Davalı Kurum vekili, davacı …’ın dosyasının tetkikinde geçirmiş olduğu iş kazasına istinaden Kurumumuz Sağlık Kurulunca tespit edilen %4,1 MKGKO ( Sürekli İş Görmezlik Derecesi ) ile 8/192227 tahsis numarası ile sürekli iş görmezlik tahsis dosyası oluşturulmuş ancak mevzuat gereği MKGKO %10’un altında olduğundan gelir bağlanamamıştır. … ile işveren arasında görülmekte Şebinkarahisar Asliye Hukuk Mahkemesi 06.11.2020 tarih 2018/129 Esas yazı ile ATK. 2. Üst Kararına göre işlem tesis edilmesini istemiş ise de Maluliyet ve Sağlık Kurulları Daire Başkanlığının 15.02.2021 tarih 20285068 sayılı yazısında da belirtildiği üzere işlem yapılmamıştır. Davacı sürekli iş görmezlik derecesine itiraz etmiş olup, Yüksek Sağlık Kurulumuz 09.06.2021 tarih 2021/9438 sayılı kararı ile Sürekli İş Görmezlik Derecesinin 4,1 olduğuna karar vermiştir.Kurumumuzca yapılan işlemler usul ve yasalara uygundur. Davacının talepleri ilgili yasa hükümleri çerçevesinde değerlendirildiğini, davacının davasının haksız ve hukuka aykırı olması sebebi ile reddi ile yargılama gideri ve vekalet ücretinin davacıdan tahsiline karar verilmesini talep etmiştir.

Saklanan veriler

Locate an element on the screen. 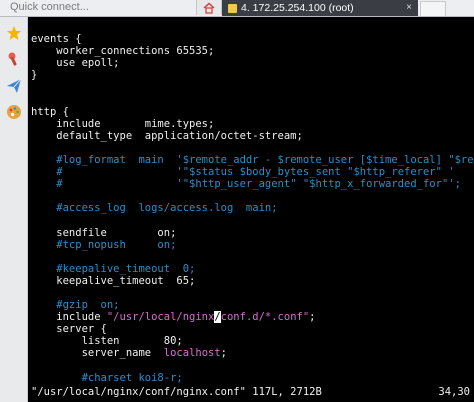  editor-line: worker_connections 65535; is located at coordinates (252, 51).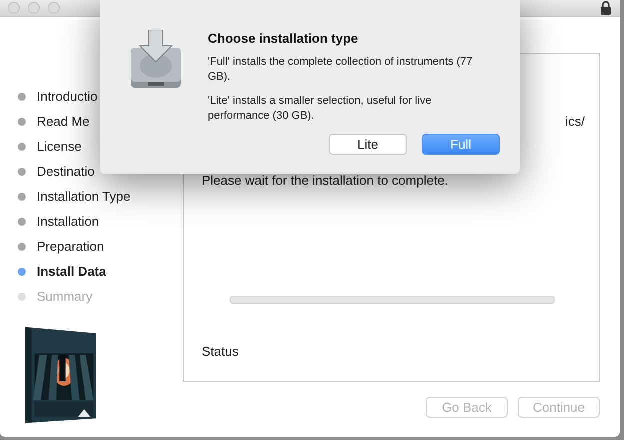 This screenshot has height=440, width=624. Describe the element at coordinates (65, 296) in the screenshot. I see `step-label: Summary` at that location. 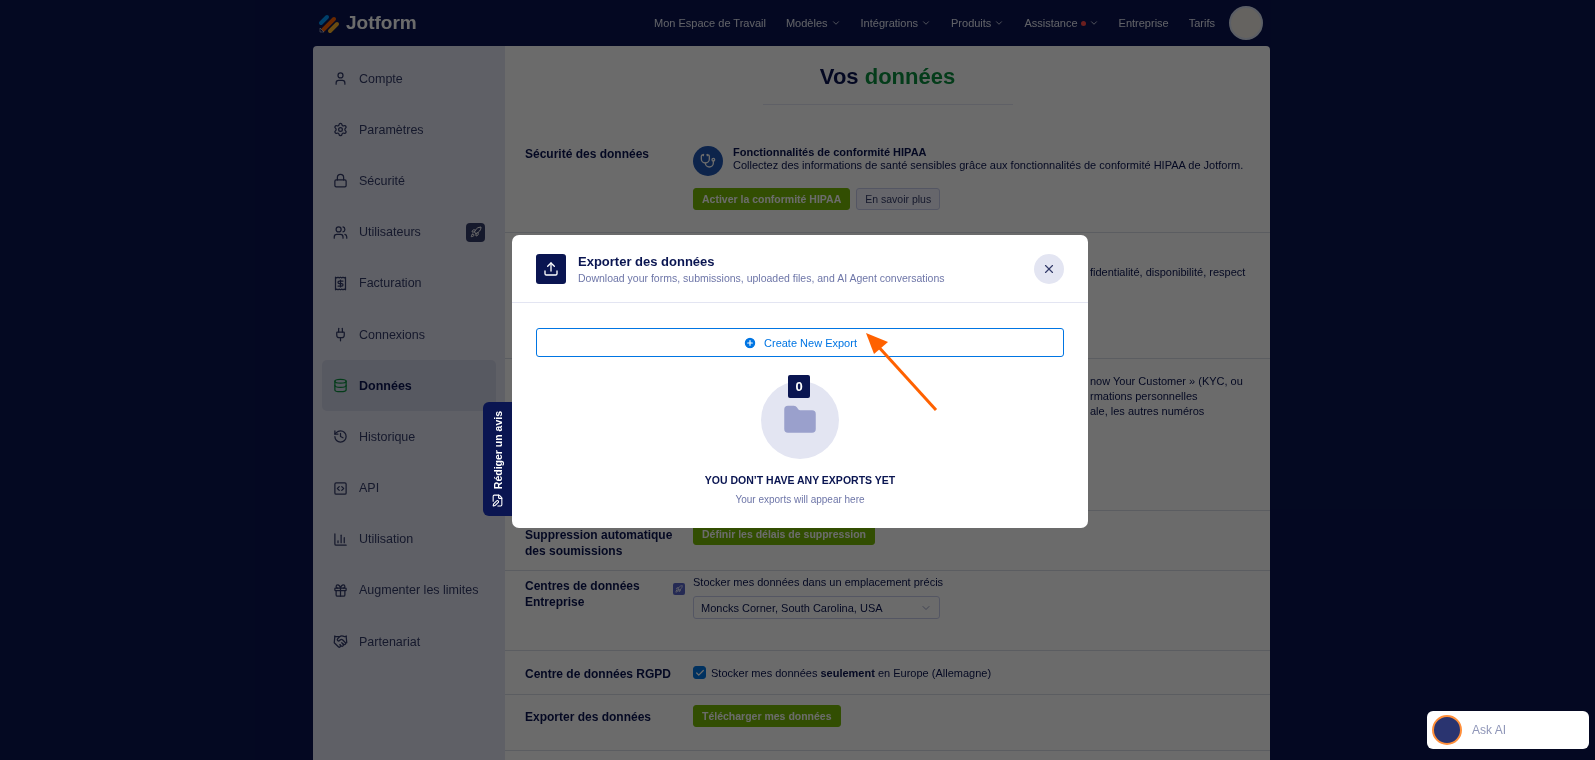 I want to click on logo-icon, so click(x=329, y=23).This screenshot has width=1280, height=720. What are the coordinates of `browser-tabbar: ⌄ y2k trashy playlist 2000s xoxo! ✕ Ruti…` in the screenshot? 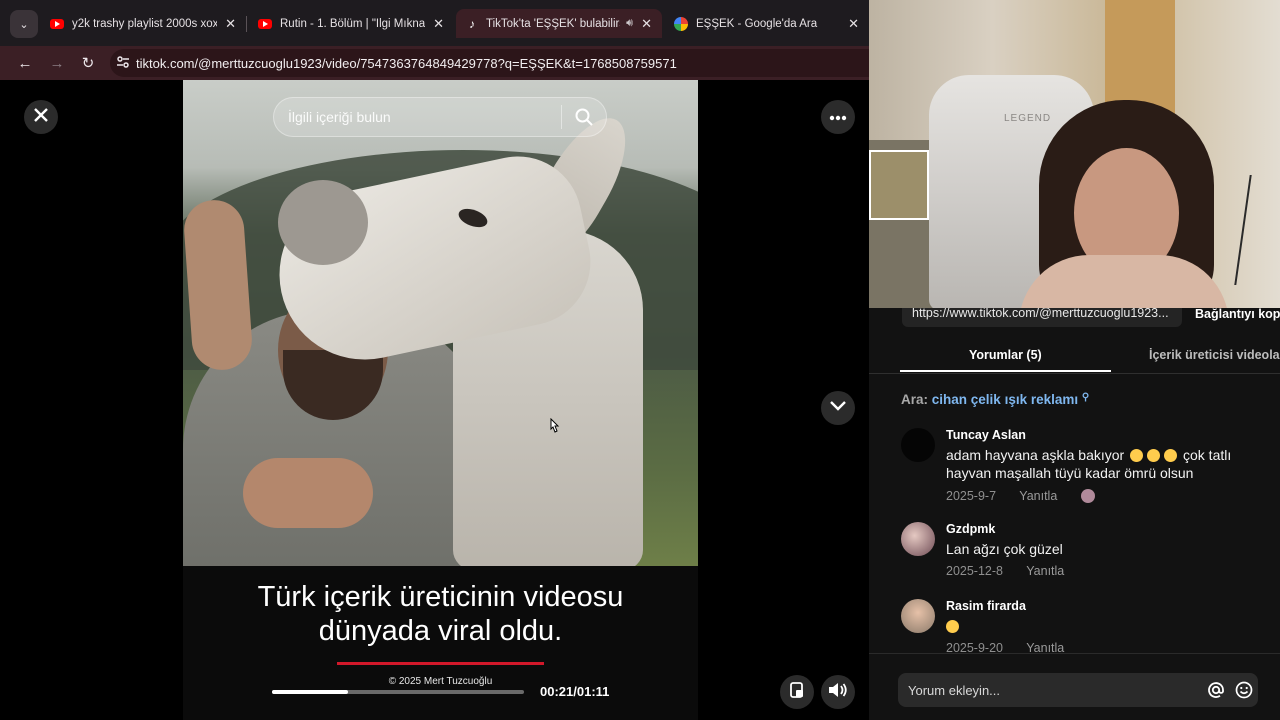 It's located at (434, 23).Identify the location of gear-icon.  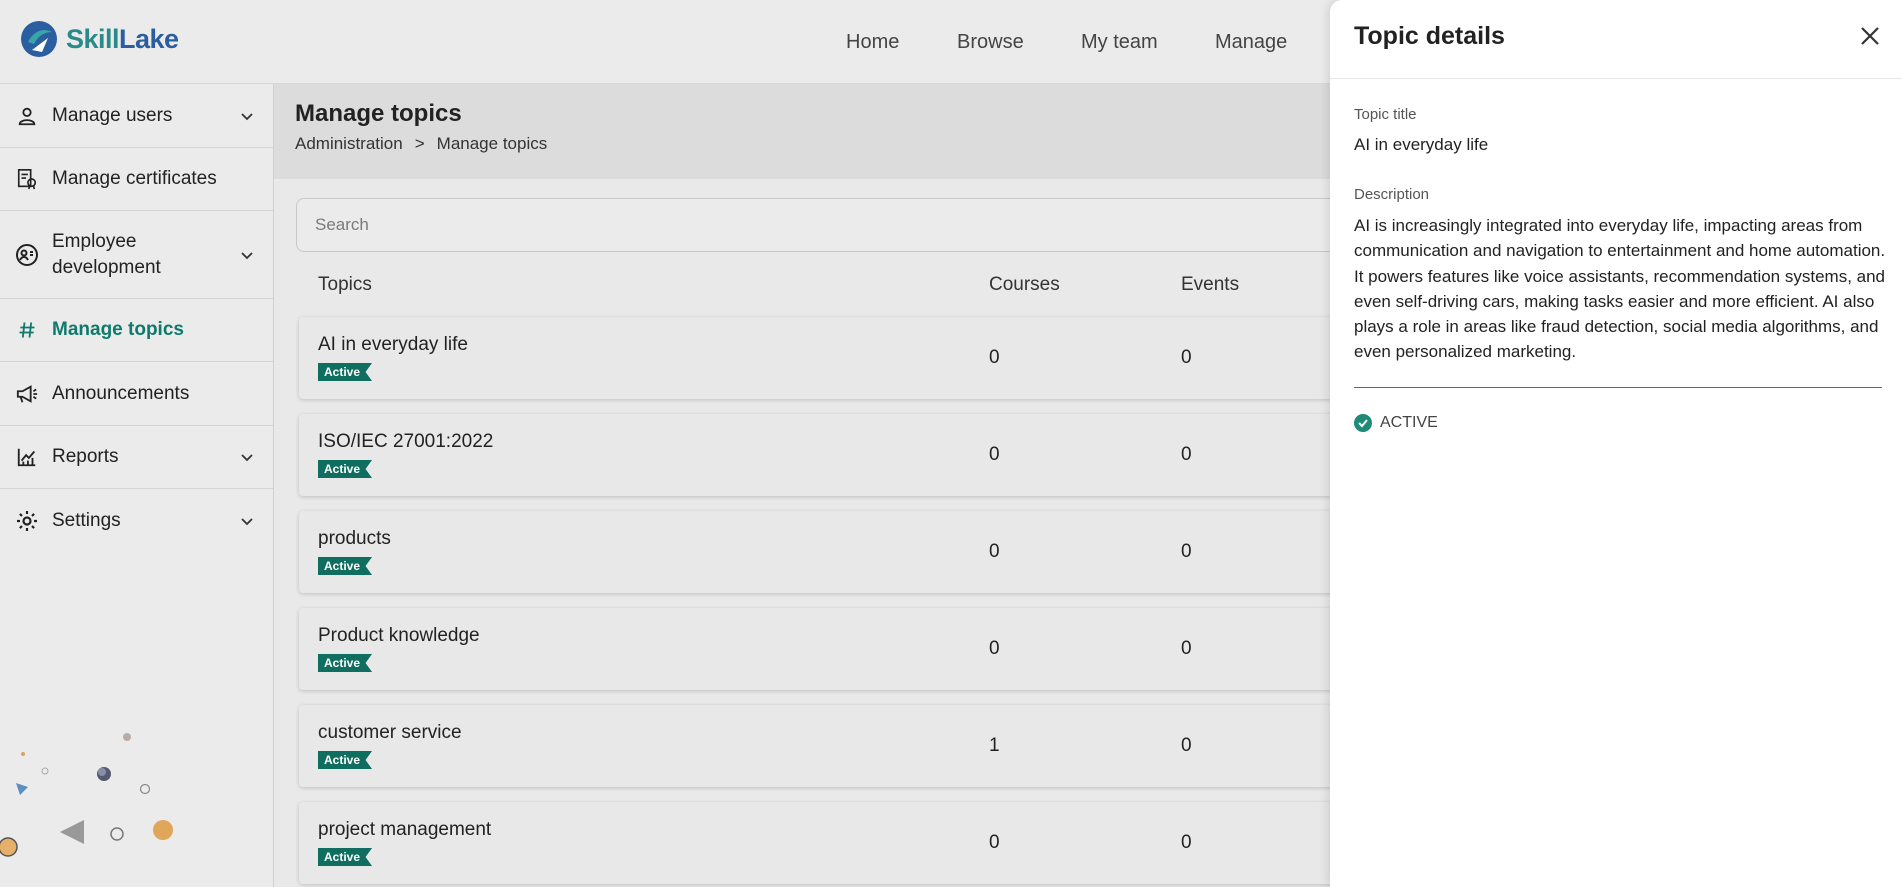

Göreviniz:
İş kazası davasında davalı Kurum vekilinin savunmasını aktaran metni hiçbir değişiklik yapmadan baştan sona yeniden yazın. Bu veriler başka bir kaynaktan alınmıştır.

Alıştırma yanıtı:
Davalı Kurum vekili, davacı …’ın dosyasının tetkikinde geçirmiş olduğu iş kazasına istinaden Kurumumuz Sağlık Kurulunca tespit edilen %4,1 MKGKO ( Sürekli İş Görmezlik Derecesi ) ile 8/192227 tahsis numarası ile sürekli iş görmezlik tahsis dosyası oluşturulmuş ancak mevzuat gereği MKGKO %10’un altında olduğundan gelir bağlanamamıştır. … ile işveren arasında görülmekte Şebinkarahisar Asliye Hukuk Mahkemesi 06.11.2020 tarih 2018/129 Esas yazı ile ATK. 2. Üst Kararına göre işlem tesis edilmesini istemiş ise de Maluliyet ve Sağlık Kurulları Daire Başkanlığının 15.02.2021 tarih 20285068 sayılı yazısında da belirtildiği üzere işlem yapılmamıştır. Davacı sürekli iş görmezlik derecesine itiraz etmiş olup, Yüksek Sağlık Kurulumuz 09.06.2021 tarih 2021/9438 sayılı kararı ile Sürekli İş Görmezlik Derecesinin 4,1 olduğuna karar vermiştir.Kurumumuzca yapılan işlemler usul ve yasalara uygundur. Davacının talepleri ilgili yasa hükümleri çerçevesinde değerlendirildiğini, davacının davasının haksız ve hukuka aykırı olması sebebi ile reddi ile yargılama gideri ve vekalet ücretinin davacıdan tahsiline karar verilmesini talep etmiştir.